Viewed through the lens of statistical modeling, answering these questions boils down to estimating treatment or causal effects in complex settings. Treatment effects are magnitudes of change in a system that experiences an intervention. These include randomized control trials at large companies, treatment/placebo tests of a new cancer drug, or observed policy changes in a state or country.
My hot take is that causal AI will eventually replace the “large-language-model AI” hype. It presents a much more challenging engineering task, and the value proposition of automated decision-making for businesses and policymakers is much greater than text, image, and video generation.
In addition to your role at UATX, you serve as faculty and Director of the Policy Research Lab in the School of Civic Leadership at The University of Texas at Austin. Could you tell us more about this program and how it relates to your role at UATX?
The Policy Research Lab is a two-part program that first trains students in statistics and data science tools for policy research and then hires a select group of students as research assistants to work with faculty and collaborating companies on cutting-edge projects. The projects span important topics for civic and business leaders, from COVID-19 policy to impact measurement in venture capital to economic forecasting.
We are working to jointly offer PRL to UATX and UT-Austin students in future years.
In addition to my work with the PRL, I teach data science and machine learning courses in the business school at UT-Austin for undergraduates, MBAs, and graduate students in business analytics.
You have researched the weaknesses of COVID-19 models during the pandemic. Could you share a brief overview of your findings and the lessons forecasters and the general public might take from that episode?
I launched this project during the pandemic, inspired by my own skepticism of epidemiological forecasts used to justify policies like lockdowns and school closures. Media and government leaders paraded these scientists and their models through several waves of COVID-19, and I started to wonder about their accuracy.

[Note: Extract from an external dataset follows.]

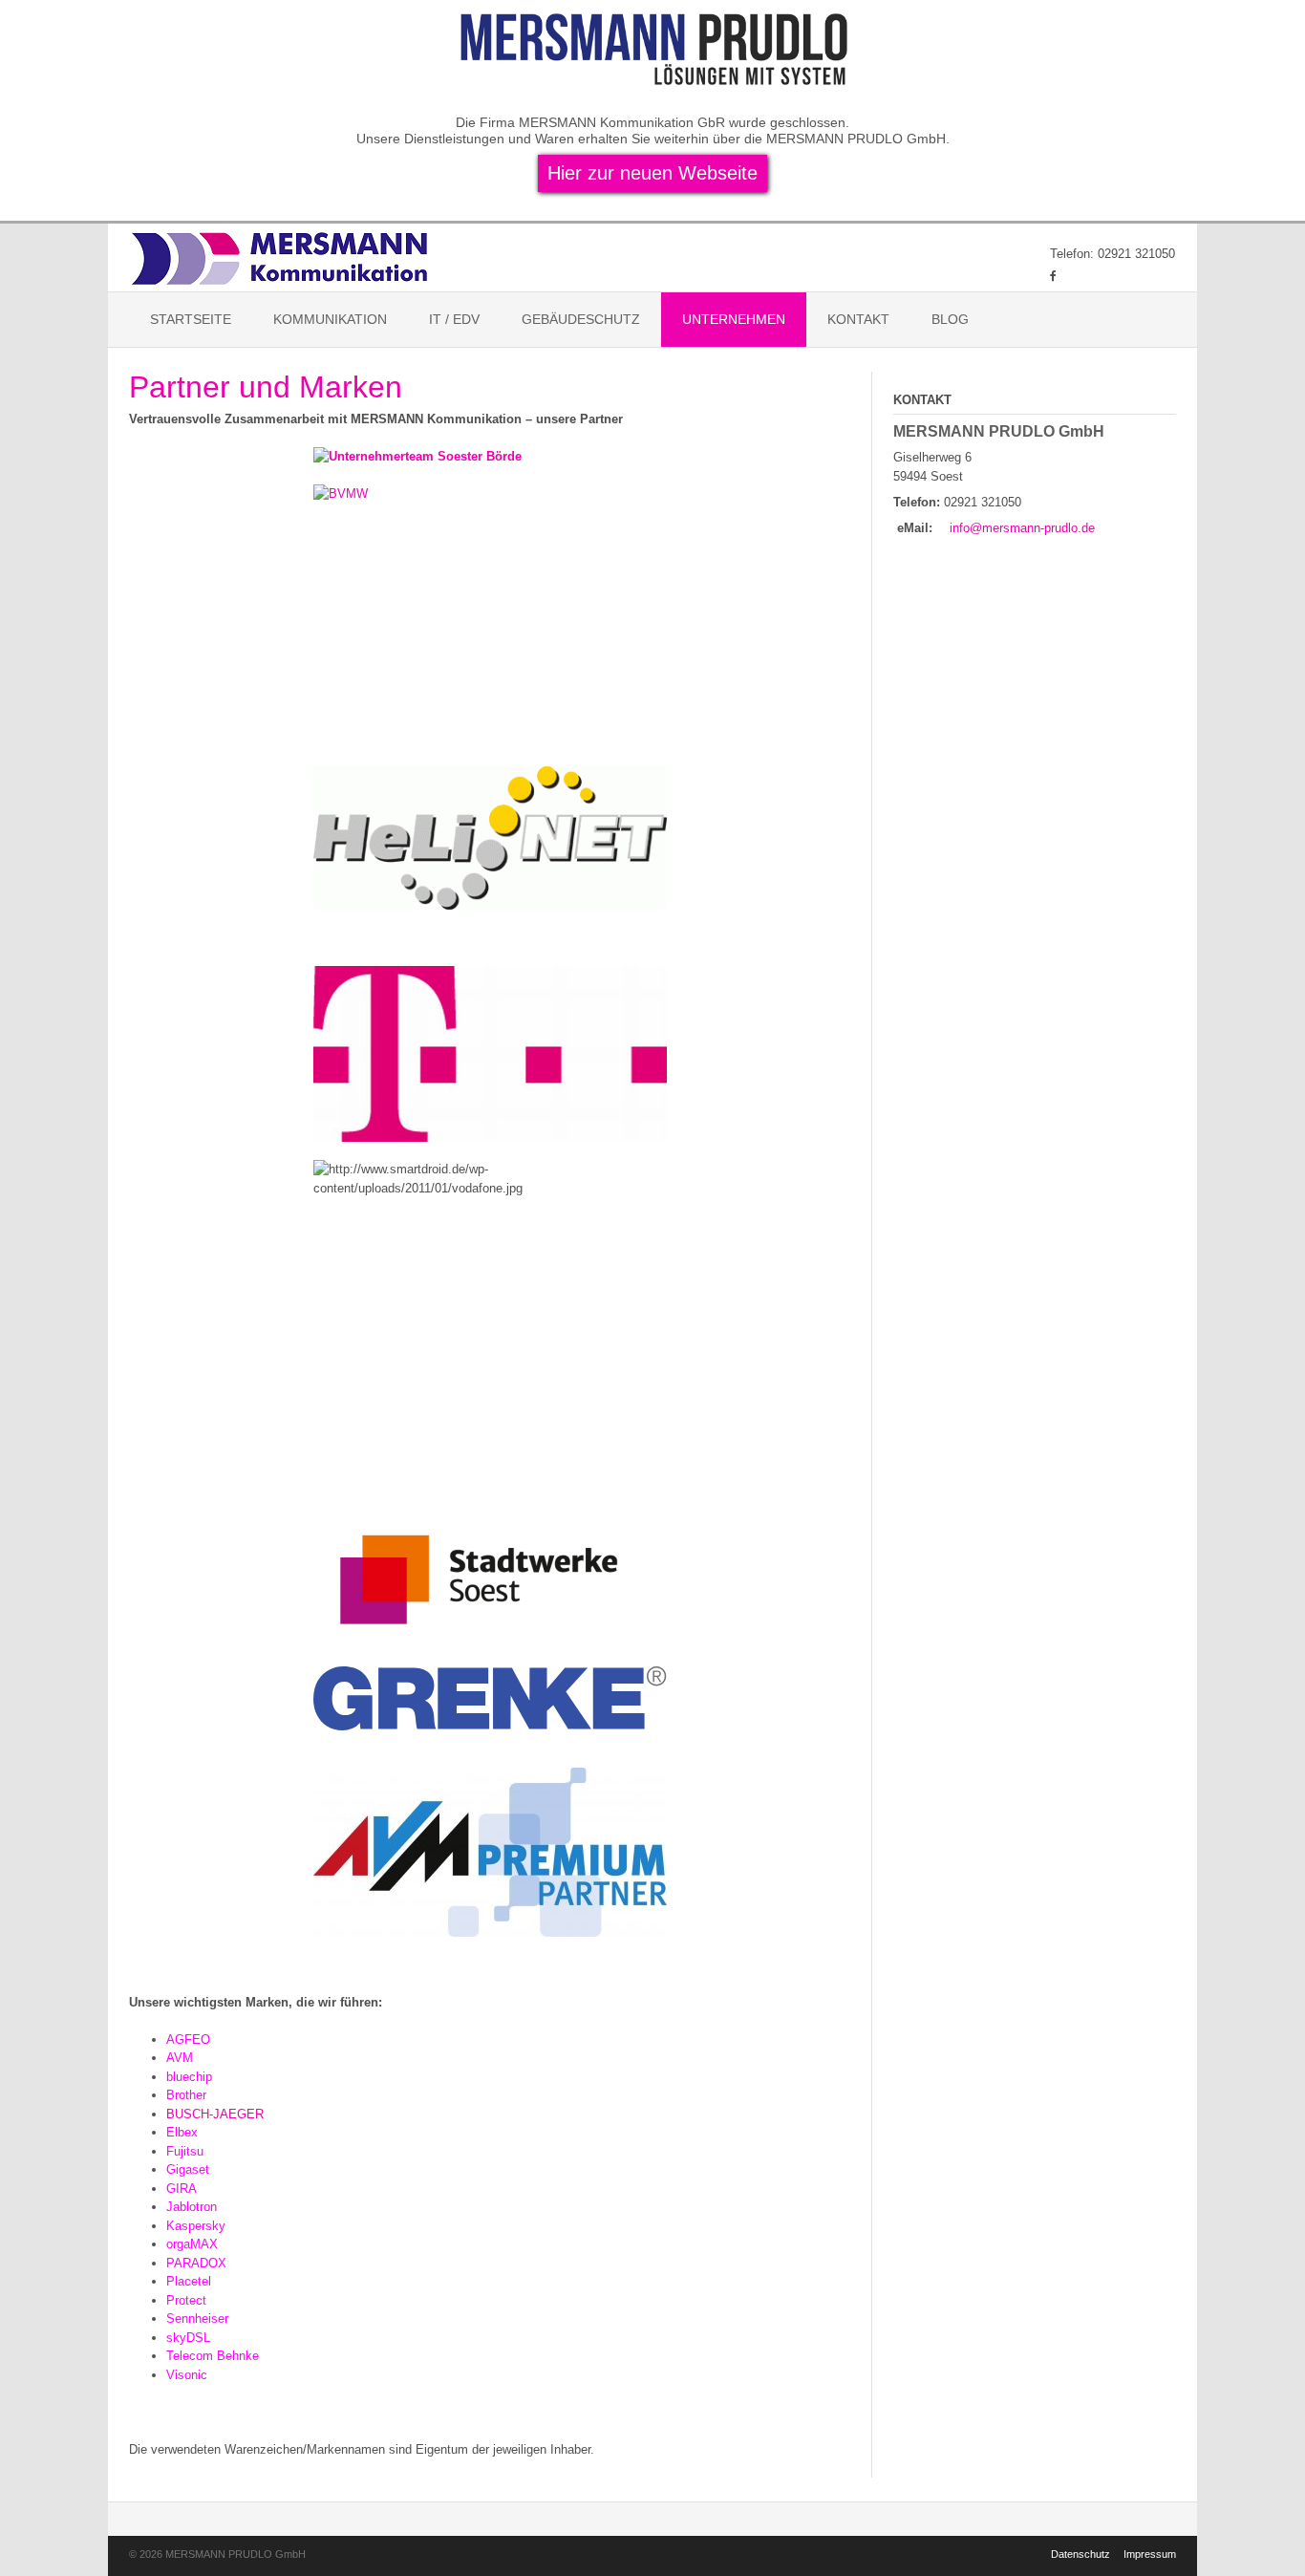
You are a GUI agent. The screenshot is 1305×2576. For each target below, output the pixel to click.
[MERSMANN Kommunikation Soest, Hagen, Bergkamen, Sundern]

Three of my brilliant UT students—Ashna Bhansali, John Walkington, and Tarini Sudhakar—put together a data set of forecasts developed by an influential UT-Austin team and realized data for the City of Austin on hospitalizations, ICU patients, and deaths. We found the forecasts wildly inaccurate and alarmist relative to what actually transpired. We were excited to share this information with the world and grateful to get it published in a peer-reviewed journal.
What brought you to UATX, and what will be distinctive about a University of Austin education?
I’m motivated to build, and I’m excited about new alternatives to higher education. I’m especially excited to help design a new STEM curriculum more closely aligned with top companies and industry partners and unshackled from the “old ways” of undergraduate training and recruiting.
My teaching will encourage students to avoid ideological conformity, relish taking unconventional positions, and always follow the data.